* RAW DATA *
==========
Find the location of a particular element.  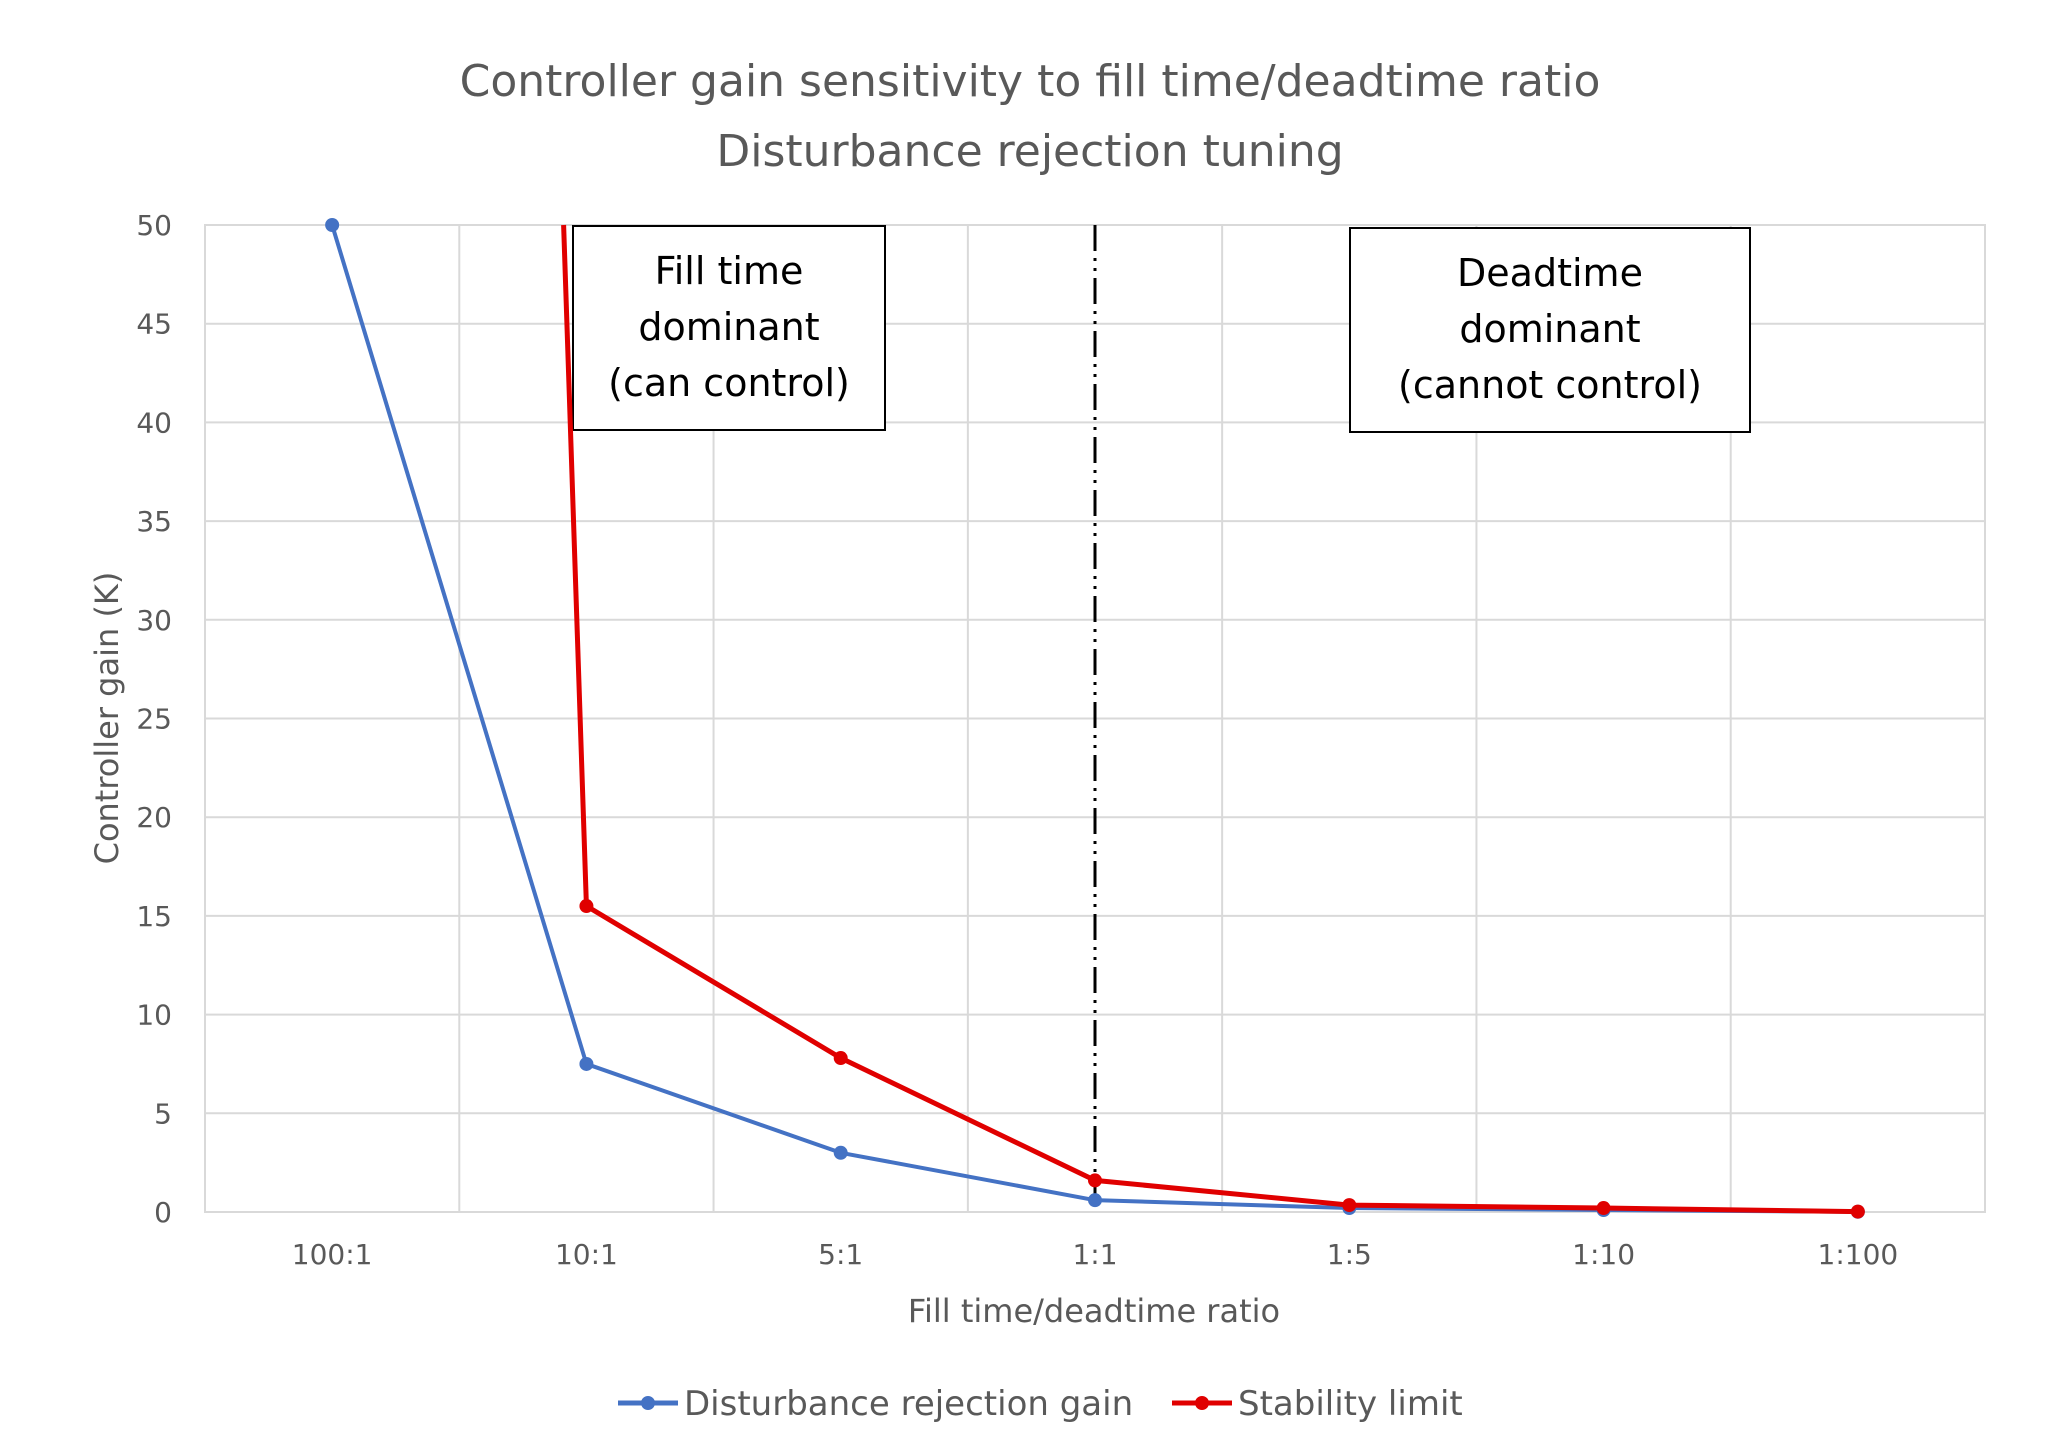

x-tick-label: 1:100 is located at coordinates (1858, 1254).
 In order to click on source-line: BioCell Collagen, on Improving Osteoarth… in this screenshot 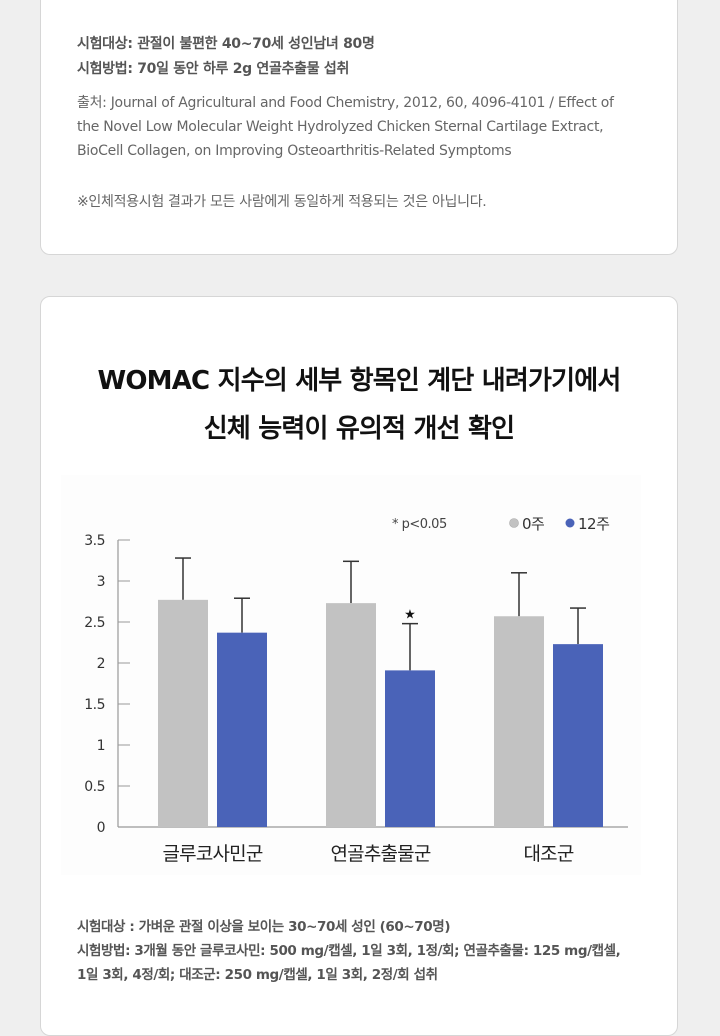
==========
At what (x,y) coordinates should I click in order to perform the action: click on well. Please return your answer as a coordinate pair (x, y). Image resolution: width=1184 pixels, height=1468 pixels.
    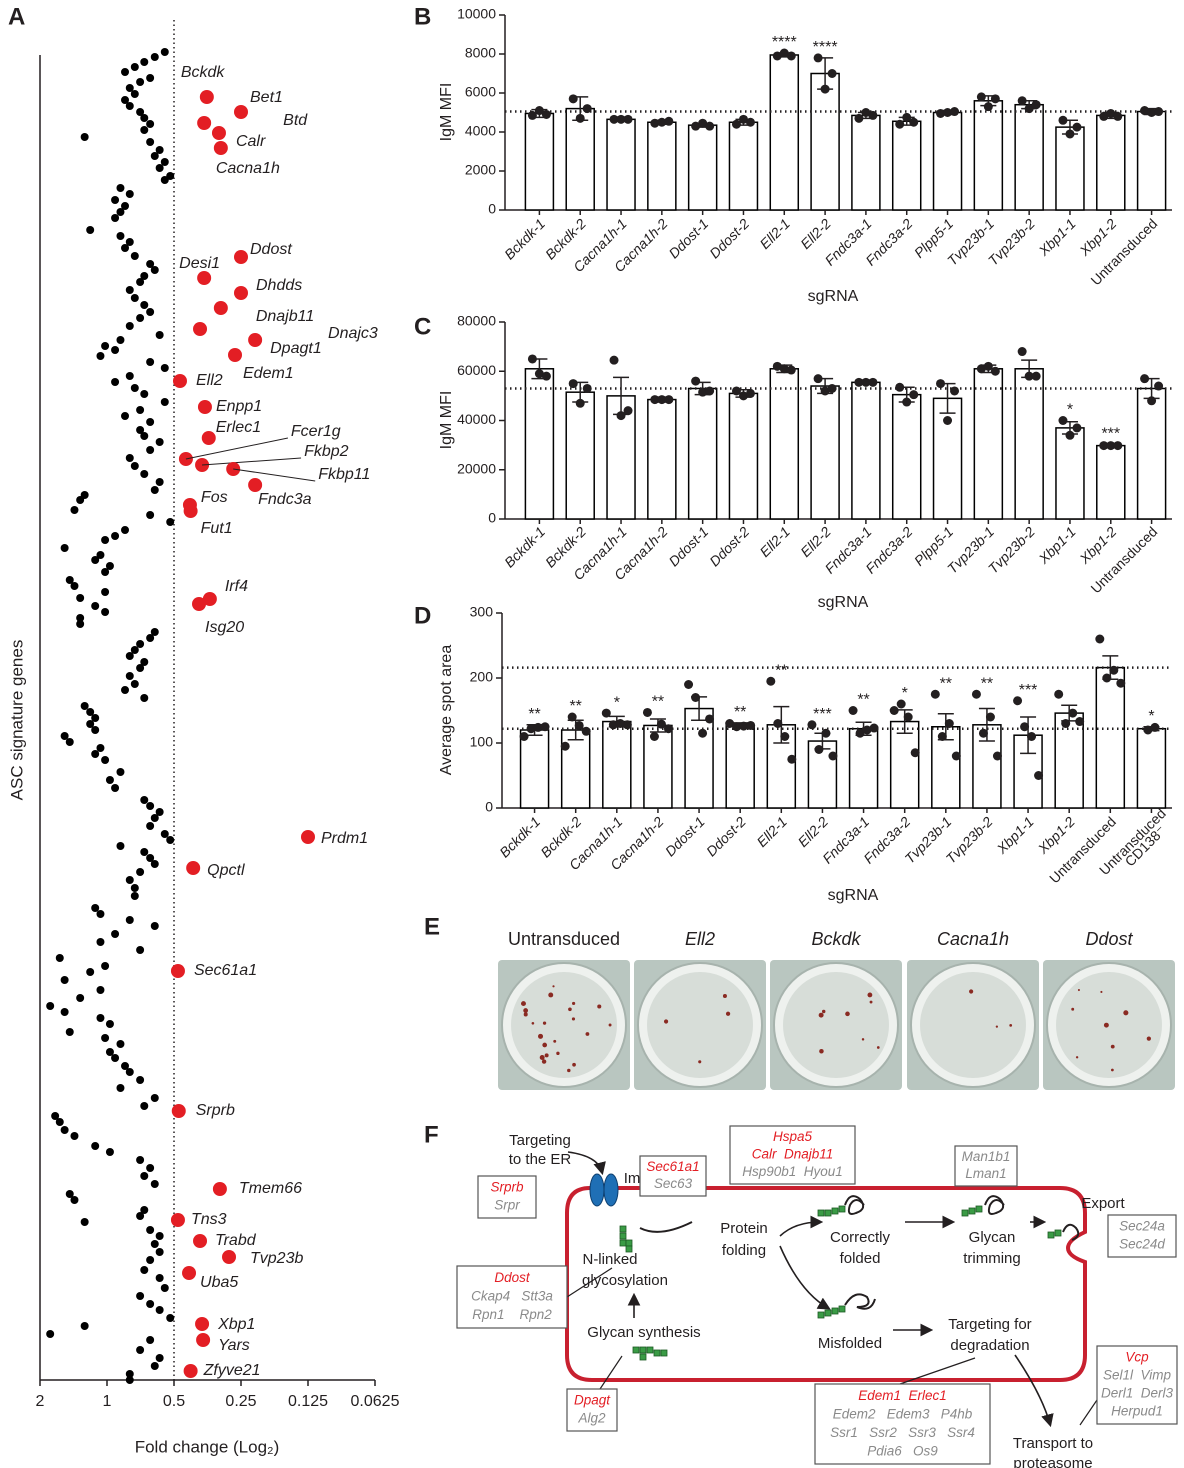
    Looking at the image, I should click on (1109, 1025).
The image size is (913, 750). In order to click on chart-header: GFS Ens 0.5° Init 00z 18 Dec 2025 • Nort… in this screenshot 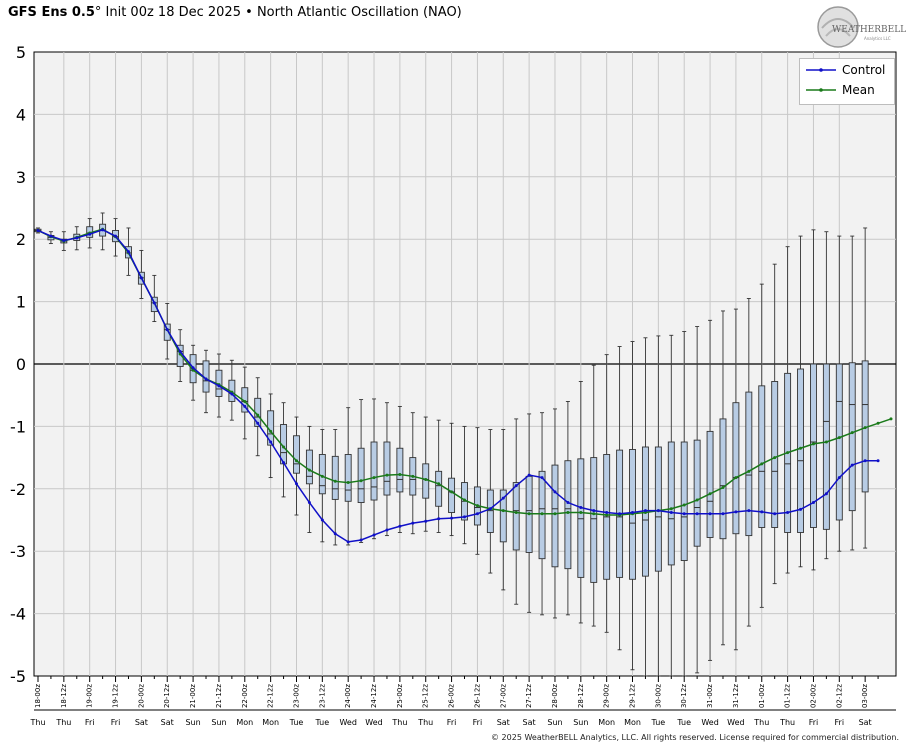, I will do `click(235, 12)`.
==========
* THE PROBLEM *
Count the lines of the material that contain the string "coordinates", matching case exactly, and give only that number.

* ANSWER BOX *
2